■ **Problem to solve**: Each entry below should be reproduced character for character.

[Pixel coordinate grounding data]
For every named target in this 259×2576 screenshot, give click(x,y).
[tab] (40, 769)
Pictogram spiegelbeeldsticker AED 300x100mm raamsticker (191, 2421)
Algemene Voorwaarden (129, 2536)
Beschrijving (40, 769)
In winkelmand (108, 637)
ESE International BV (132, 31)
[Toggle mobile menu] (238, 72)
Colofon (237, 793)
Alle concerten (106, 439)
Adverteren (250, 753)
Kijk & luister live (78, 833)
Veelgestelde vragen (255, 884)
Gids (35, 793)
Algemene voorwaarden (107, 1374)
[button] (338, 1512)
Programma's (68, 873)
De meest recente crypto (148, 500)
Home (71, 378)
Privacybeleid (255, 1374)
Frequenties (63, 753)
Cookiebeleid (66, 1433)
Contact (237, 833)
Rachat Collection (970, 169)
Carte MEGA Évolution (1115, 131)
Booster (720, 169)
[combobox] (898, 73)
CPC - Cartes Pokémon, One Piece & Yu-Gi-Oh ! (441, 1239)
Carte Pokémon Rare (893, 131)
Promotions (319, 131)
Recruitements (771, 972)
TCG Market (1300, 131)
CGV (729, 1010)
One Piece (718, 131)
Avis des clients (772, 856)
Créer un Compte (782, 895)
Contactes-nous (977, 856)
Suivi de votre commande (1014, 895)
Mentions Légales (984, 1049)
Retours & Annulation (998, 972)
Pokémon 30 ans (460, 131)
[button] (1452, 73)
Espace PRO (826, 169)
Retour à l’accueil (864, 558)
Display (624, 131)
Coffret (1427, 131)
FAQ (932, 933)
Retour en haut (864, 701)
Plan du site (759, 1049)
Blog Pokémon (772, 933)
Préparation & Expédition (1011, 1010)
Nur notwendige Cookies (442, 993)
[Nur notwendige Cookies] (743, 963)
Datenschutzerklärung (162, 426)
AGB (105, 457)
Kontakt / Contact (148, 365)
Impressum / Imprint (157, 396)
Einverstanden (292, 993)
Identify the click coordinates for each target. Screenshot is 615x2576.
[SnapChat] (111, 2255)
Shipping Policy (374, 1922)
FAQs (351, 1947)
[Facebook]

■ **Task answer**:
For every named target in this 259×2576 screenshot, give click(x,y).
[tab] (40, 769)
Pictogram spiegelbeeldsticker AED 300x100mm raamsticker (191, 2421)
Algemene Voorwaarden (129, 2536)
Beschrijving (40, 769)
In winkelmand (108, 637)
ESE International BV (132, 31)
[Toggle mobile menu] (238, 72)
Colofon (237, 793)
Alle concerten (106, 439)
Adverteren (250, 753)
Kijk & luister live (78, 833)
Veelgestelde vragen (255, 884)
Gids (35, 793)
Algemene voorwaarden (107, 1374)
[button] (338, 1512)
Programma's (68, 873)
De meest recente crypto (148, 500)
Home (71, 378)
Privacybeleid (255, 1374)
Frequenties (63, 753)
Cookiebeleid (66, 1433)
Contact (237, 833)
Rachat Collection (970, 169)
Carte MEGA Évolution (1115, 131)
Booster (720, 169)
[combobox] (898, 73)
CPC - Cartes Pokémon, One Piece & Yu-Gi-Oh ! (441, 1239)
Carte Pokémon Rare (893, 131)
Promotions (319, 131)
Recruitements (771, 972)
TCG Market (1300, 131)
CGV (729, 1010)
One Piece (718, 131)
Avis des clients (772, 856)
Créer un Compte (782, 895)
Contactes-nous (977, 856)
Suivi de votre commande (1014, 895)
Mentions Légales (984, 1049)
Retours & Annulation (998, 972)
Pokémon 30 ans (460, 131)
[button] (1452, 73)
Espace PRO (826, 169)
Retour à l’accueil (864, 558)
Display (624, 131)
Coffret (1427, 131)
FAQ (932, 933)
Retour en haut (864, 701)
Plan du site (759, 1049)
Blog Pokémon (772, 933)
Préparation & Expédition (1011, 1010)
Nur notwendige Cookies (442, 993)
[Nur notwendige Cookies] (743, 963)
Datenschutzerklärung (162, 426)
AGB (105, 457)
Kontakt / Contact (148, 365)
Impressum / Imprint (157, 396)
Einverstanden (292, 993)
Identify the click coordinates for each target. Screenshot is 615x2576.
[SnapChat] (111, 2255)
Shipping Policy (374, 1922)
FAQs (351, 1947)
[Facebook]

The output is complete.